Paul Scharner

Personal information
- Full name: Paul Pius Scharner
- Date of birth: 14 March 2008 (age 18)
- Place of birth: Wigan, England
- Height: 6 ft 4 in (1.93 m)
- Position: Goalkeeper

Team information
- Current team: Floridsdorfer AC
- Number: 1

Youth career
- 2014–2017: SV Wienerwald
- 2017–2019: FK Hagenbrunn
- 2019: SCU Kilb
- 2019–2021: SVg Purgstall
- 2021–2026: SKN St. Pölten

Senior career*
- Years: Team / Apps / (Gls)
- 2026: SKN St. Pölten / 0 / (0)
- 2026–: Floridsdorfer AC / 5 / (0)

International career^{‡}
- 2022: Austria U15 / 1 / (0)
- 2024: Austria U16 / 2 / (0)
- 2024–2025: Austria U17 / 6 / (0)
- 2026: Austria U18 / 1 / (0)
- 2026–: Austria U19 / 1 / (0)

Medal record
Men's football
Representing Austria
FIFA U-17 World Cup
| Runner-up | 2025 Qatar |  |

= Paul Scharner (footballer, born 2008) =

English-born Austrian footballer (born 2008)

Paul Pius Scharner (born 14 March 2008) is a professional footballer who plays as a goalkeeper for 2. Liga club Floridsdorfer AC. Born in England, he represents Austria at youth level.

== Early life ==
Scharner was born on 14 March 2008 in Wigan, England, to former Austria international footballer Paul Scharner, who was playing for Wigan Athletic at the time.

==Club career==
Scharner began his career at SV Wienerwald.
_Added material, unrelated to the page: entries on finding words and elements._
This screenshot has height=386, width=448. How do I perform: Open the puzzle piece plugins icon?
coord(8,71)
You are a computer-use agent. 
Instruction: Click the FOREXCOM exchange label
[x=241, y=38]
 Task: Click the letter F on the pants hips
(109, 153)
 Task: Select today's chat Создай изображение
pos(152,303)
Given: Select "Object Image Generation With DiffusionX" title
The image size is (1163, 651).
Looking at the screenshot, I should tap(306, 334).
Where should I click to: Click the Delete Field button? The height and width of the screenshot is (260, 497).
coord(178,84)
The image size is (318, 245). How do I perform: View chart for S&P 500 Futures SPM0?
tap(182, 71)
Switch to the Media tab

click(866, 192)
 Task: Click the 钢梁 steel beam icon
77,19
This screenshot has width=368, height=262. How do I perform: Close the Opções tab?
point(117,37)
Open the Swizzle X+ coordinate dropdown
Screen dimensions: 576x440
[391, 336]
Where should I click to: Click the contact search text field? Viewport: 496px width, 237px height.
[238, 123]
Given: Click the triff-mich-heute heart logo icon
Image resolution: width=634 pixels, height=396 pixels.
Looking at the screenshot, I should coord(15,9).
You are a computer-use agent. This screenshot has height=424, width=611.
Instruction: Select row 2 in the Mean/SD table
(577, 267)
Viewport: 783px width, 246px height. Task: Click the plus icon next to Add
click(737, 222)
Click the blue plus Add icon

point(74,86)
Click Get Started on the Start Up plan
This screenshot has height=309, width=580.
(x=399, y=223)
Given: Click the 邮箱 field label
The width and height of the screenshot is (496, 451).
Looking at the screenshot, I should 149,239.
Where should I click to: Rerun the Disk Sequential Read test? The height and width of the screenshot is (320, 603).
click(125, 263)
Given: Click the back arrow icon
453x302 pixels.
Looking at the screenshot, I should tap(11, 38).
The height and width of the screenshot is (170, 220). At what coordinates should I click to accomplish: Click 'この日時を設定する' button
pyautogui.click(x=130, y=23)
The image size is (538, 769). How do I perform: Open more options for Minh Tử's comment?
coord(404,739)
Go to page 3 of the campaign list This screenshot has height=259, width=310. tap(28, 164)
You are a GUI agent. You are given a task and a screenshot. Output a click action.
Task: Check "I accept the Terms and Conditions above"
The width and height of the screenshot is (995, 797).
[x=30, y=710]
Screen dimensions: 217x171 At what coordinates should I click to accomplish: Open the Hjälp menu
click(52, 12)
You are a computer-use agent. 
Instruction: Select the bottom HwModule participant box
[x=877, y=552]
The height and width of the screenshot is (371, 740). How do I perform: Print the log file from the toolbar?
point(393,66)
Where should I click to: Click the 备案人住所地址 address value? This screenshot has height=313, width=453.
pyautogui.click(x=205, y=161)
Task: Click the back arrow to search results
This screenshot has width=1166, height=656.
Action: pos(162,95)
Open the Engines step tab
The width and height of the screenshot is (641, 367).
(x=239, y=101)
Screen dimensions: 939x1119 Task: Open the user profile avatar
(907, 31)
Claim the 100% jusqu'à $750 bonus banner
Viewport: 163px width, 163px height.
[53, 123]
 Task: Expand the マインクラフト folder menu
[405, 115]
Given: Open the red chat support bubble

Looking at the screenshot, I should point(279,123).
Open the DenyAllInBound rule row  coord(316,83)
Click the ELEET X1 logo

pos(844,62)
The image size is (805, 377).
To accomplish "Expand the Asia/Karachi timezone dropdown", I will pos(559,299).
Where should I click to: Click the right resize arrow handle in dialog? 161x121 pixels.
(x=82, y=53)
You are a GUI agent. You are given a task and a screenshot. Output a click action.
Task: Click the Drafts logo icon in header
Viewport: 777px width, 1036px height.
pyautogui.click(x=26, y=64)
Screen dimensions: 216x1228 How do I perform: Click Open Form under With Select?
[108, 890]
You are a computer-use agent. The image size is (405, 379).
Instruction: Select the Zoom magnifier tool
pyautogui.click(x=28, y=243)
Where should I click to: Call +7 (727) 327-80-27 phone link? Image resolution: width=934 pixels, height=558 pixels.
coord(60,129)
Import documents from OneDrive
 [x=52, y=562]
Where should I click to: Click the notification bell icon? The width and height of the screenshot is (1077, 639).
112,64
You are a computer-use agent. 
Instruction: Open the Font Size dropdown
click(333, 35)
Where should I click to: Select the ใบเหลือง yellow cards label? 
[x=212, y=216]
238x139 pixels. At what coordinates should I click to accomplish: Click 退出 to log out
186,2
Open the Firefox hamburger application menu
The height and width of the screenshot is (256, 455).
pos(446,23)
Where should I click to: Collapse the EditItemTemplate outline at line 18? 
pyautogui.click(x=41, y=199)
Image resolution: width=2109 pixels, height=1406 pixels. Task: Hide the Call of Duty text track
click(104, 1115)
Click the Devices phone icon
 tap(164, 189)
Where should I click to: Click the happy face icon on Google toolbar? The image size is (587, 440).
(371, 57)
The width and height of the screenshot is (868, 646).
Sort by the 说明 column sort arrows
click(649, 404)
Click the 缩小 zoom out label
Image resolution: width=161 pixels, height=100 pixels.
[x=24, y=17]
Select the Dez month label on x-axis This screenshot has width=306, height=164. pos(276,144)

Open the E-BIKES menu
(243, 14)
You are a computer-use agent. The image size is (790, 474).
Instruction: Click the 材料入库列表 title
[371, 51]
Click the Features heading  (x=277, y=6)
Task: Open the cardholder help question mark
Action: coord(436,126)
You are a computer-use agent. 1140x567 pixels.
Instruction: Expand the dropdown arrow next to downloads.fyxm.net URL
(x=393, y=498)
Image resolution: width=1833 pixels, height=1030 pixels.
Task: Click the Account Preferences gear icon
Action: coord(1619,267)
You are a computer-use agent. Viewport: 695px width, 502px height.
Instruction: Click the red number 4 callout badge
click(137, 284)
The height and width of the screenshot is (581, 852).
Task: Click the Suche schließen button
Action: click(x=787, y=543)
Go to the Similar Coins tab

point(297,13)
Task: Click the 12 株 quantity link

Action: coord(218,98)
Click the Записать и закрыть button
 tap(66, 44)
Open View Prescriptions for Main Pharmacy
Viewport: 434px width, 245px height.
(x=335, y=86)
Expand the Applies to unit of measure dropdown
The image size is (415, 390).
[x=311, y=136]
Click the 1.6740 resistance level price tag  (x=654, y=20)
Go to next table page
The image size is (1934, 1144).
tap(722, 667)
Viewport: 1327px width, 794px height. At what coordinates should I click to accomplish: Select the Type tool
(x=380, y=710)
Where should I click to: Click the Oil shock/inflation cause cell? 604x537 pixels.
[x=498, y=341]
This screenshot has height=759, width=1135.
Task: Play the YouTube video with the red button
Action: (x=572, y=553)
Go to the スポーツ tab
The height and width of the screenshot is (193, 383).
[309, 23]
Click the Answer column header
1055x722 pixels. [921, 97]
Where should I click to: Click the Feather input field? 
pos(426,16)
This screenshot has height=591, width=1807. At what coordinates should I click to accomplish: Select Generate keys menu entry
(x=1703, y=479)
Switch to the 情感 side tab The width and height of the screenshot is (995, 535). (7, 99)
He moved to FK Hagenbrunn for the 2017–18 season. In February 2019, he joined SCU Kilb. He joined SVg Purgstall for the 2019–20 season. For the 2021–22 season, he moved to AKA St. Pölten, where he progressed through all the age groups.

In January 2026, he joined second-division side SKN St. Pölten on loan. Although he was part of the professional squad at SKN, he only made appearances for the fourth-tier amateur side.

For the 2026–27 season, Scharner made a permanent move to second-division side Floridsdorfer AC, where he was offered a contract running until 2029. He made his 2. Liga debut in July 2026, when he was in the starting line-up against St. Pölten on the first matchday of that season.

==International career==
An Austrian international at youth level from the U-15s onwards, Paul Scharner was called up to the Austrian U-17 squad to take part in the 2025 FIFA U-17 World Cup, which takes place in November 2025. Although he was a substitute during the tournament, he started in the final group match against New Zealand, which his team won 4–1.

Austria won 2–0 in the semi-final against Italy, featuring Samuele Inacio and Thomas Campaniello. Despite losing in the final to the reigning 2025 UEFA European U-17 Championship — the Portuguese side featuring Mateus Mide and Mauro Furtado — the Austrians’ run to their first-ever final was hailed as a remarkable achievement, given that they had never previously won a match in their two previous U-17 World Cup appearances.